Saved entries

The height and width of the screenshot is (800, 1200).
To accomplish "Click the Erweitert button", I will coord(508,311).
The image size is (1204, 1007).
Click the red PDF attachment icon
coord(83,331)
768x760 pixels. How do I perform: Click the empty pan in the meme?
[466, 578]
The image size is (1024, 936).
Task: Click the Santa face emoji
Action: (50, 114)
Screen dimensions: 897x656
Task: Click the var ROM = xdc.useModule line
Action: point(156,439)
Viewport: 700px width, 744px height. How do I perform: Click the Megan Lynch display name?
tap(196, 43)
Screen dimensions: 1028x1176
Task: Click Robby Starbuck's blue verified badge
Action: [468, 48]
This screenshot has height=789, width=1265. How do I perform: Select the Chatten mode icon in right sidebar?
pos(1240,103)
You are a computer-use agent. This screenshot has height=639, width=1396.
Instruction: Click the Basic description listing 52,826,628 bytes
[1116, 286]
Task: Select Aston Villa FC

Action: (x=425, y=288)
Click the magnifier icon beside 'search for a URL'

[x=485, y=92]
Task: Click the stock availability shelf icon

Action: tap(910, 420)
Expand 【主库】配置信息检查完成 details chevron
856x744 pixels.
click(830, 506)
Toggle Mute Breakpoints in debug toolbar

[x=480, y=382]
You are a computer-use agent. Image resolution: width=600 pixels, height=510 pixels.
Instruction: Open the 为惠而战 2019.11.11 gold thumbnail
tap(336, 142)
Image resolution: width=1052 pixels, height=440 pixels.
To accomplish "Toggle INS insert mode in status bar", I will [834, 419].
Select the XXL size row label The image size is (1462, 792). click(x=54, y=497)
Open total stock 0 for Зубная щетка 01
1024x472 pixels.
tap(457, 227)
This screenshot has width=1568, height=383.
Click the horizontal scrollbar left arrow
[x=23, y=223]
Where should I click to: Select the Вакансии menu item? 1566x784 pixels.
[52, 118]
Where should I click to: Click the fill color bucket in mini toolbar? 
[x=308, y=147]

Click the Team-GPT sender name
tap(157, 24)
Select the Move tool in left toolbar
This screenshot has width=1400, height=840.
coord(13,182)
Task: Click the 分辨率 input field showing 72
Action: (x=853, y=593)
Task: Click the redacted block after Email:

• TASK TO CARRY OUT:
Please go through each line of the data and count those that contain the string "will"; give that number alone.

• ANSWER TO THIS PROBLEM:
2